In the Richter’s transformation cohort, the median age was 66 years (range, 53-73), and 6 patients were male. An ECOG PS of 0, 1, and 2 was observed in 3, 5, and 1 patient, respectively. The median number of prior therapies was 5 (range, 1-9); 89% (n = 8) of patients received prior ibrutinib and 100% were refractory to the BTK inhibitor. Prior regimens included chemotherapy (n = 9; 100%), idelalisib (Zydelig) plus rituximab (Rituxan; n = 2; 22%), venetoclax (Venclexta; n = 3; 33%), and CAR T-cell therapy or allogeneic transplant (n = 3; 33%).
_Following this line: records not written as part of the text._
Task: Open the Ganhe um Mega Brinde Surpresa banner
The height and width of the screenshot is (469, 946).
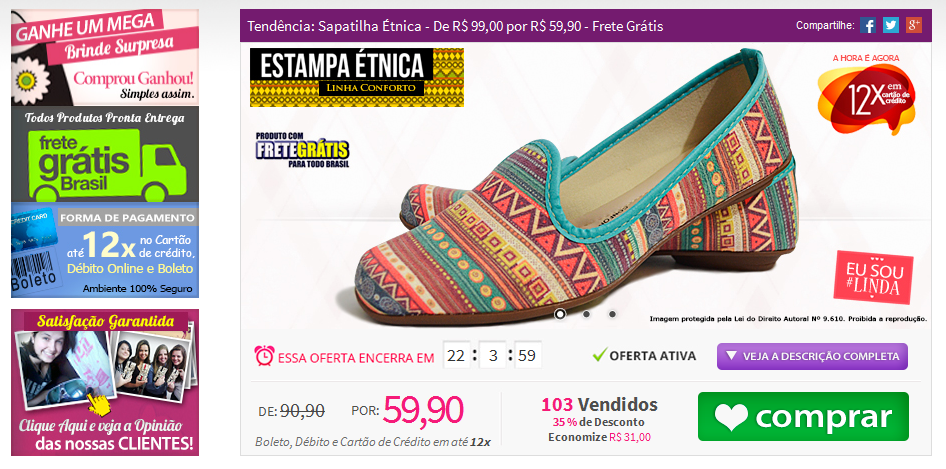Action: pos(105,57)
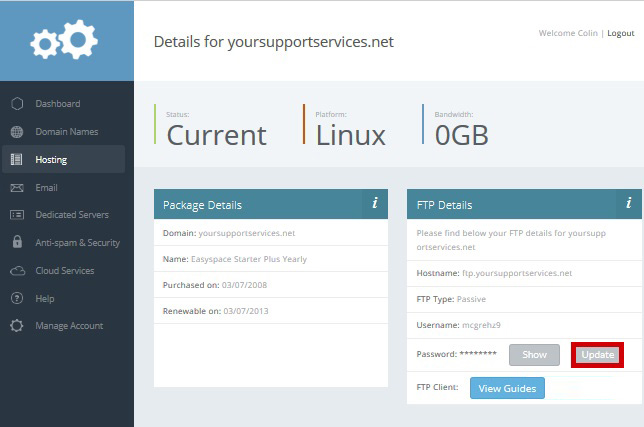Click the Email envelope icon
644x427 pixels.
point(17,188)
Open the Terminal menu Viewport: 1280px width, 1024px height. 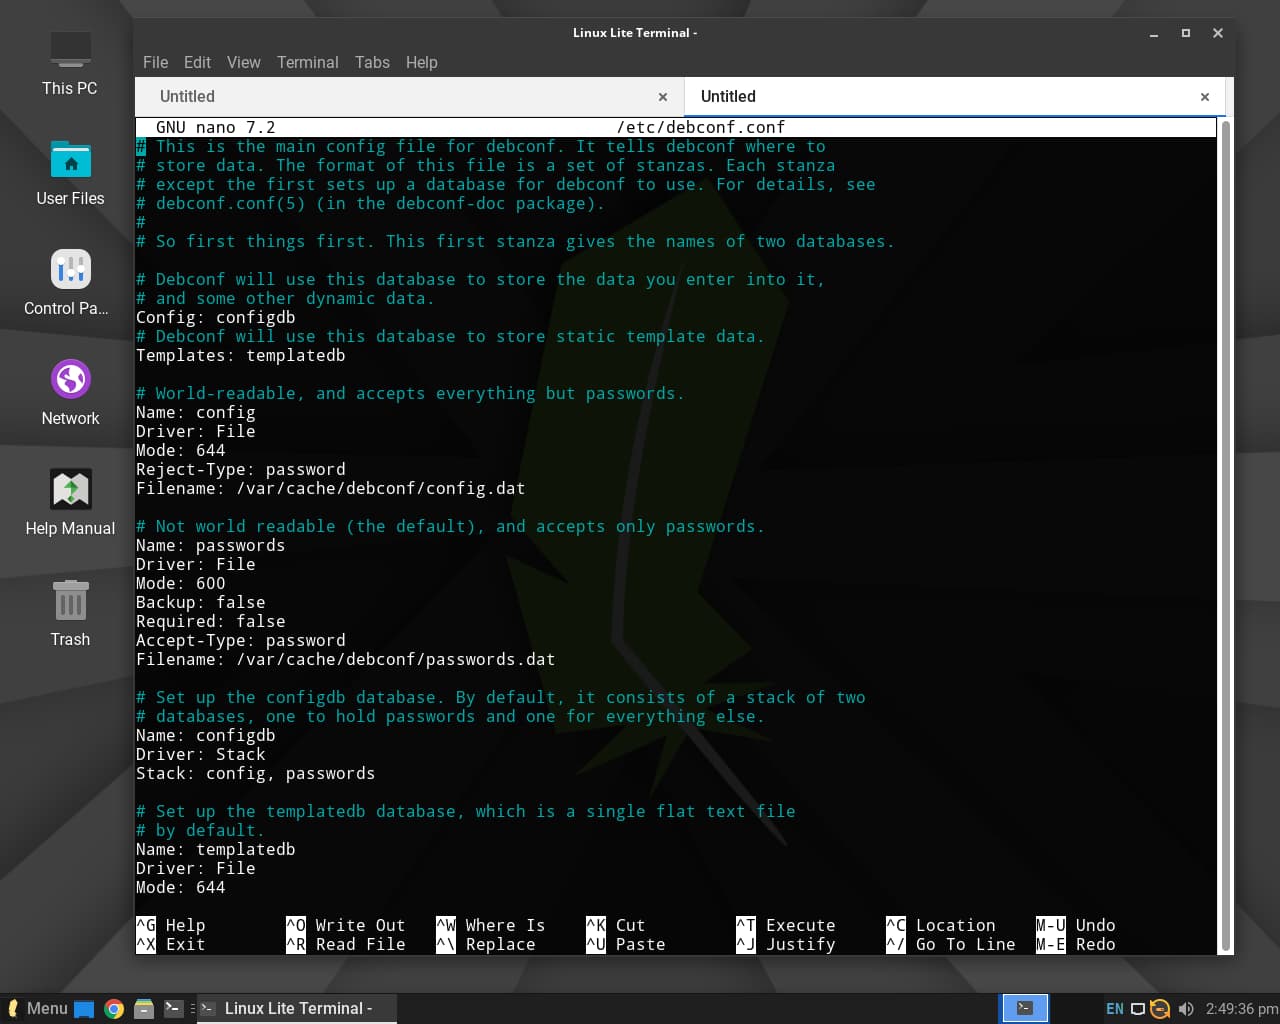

Most patients (n = 8; 89%) were refractory to their immediate prior treatment and had bulky disease.
The median follow-up was 48 months for all patients and 54 months for patients with CLL.
Additional results showed that circulating FoxP3+ CD4+ T-cell levels did not change significantly among patients with CLL.
“The maintenance of T regs throughout therapy may explain the limited autoimmune sequelae that were seen in this study,” Roeker said.
Regarding safety in both cohorts, all-causality, all-grade adverse effects (AEs) included neutropenia (n = 12; 60%), pyrexia (n = 10; 50%), diarrhea (n = 10; 50%), nausea (n = 9; 45%), chills (n = 9; 45%), cough (n = 9; 45%), fatigue (n = 9; 45%), thrombocytopenia (n = 8; 40%), decreased appetite (n = 8; 40%), headache (n = 8; 40%), infusion-related reactions (n = 7; 35%), peripheral edema (n = 6; 30%), increased alkaline phosphatase (n = 6; 30%), leukopenia (n = 6; 30%), dizziness (n = 6; 30%), nasal congestion (n = 6; 30%), contusion (n = 5; 25%), myalgia (n = 5; 25%), oral candidiasis (n = 5; 25%), anemia (n = 5; 25%), pruritus (n = 5; 25%), increased alanine aminotransferase (ALT; n = 5; 25%), insomnia (n = 5; 25%), and vomiting (n = 5; 25%).
Grade 3 or higher AEs included neutropenia (n = 9; 45%), nausea (n = 1; 5%), fatigue (n = 1; 5%), thrombocytopenia (n = 3; 15%), leukopenia (n = 2; 10%), anemia (n = 1; 5%), and increased ALT (n = 3; 15%).
One dose-limiting toxicity of transient elevated liver function test (LFT) was observed with 200 mg of pembrolizumab and was subsequently resolved. The maximum-tolerated dose was not reached.
Grade 3 or 4 elevated LFT was observed in 20% (n = 4) of patients, but no grade 3 or 4 diarrhea was reported. One patient developed grade 5 colitis secondary to Clostridium difficile.
No dose reductions were required with pembrolizumab, but 4 patients required dose reductions with umbralisib because of grade 3 asthenia/fatigue, grade 3 neutrophil count decrease, grade 2 ALT increase, and grade 2 headache.
“Notably, immune-mediated toxicities were not increased above what would be expected with umbralisib or pembrolizumab alone,” Roeker concluded.